Segment Start: Excerpted data
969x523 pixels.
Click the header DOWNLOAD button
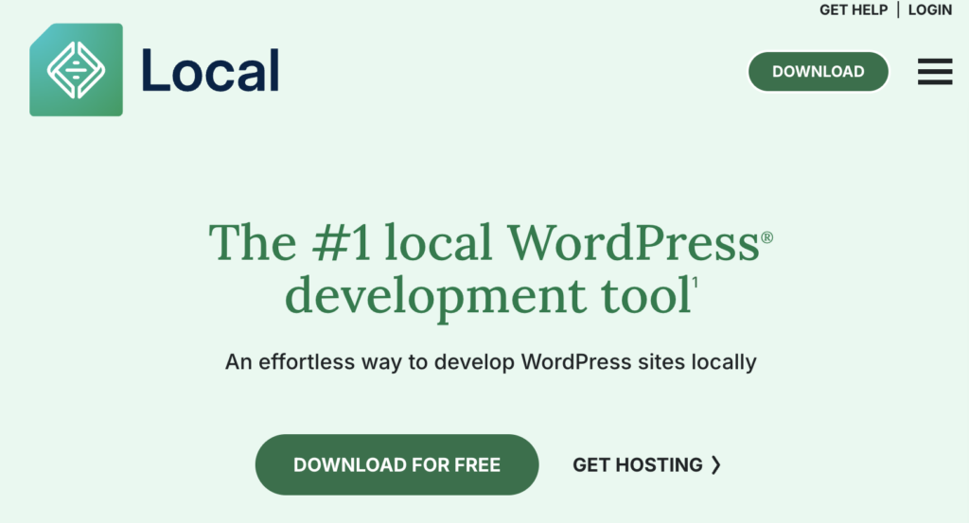click(819, 71)
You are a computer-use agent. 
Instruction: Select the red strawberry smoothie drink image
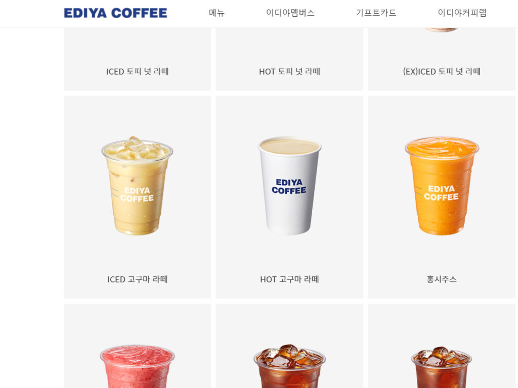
Segment End: Excerpted data
- What the task asks -
Write out the entries above verbatim, without pictures.

- Task answer -
969x523 pixels.
Click the header DOWNLOAD button
click(819, 71)
You are a computer-use agent. 
Instruction: Select the red strawberry smoothie drink image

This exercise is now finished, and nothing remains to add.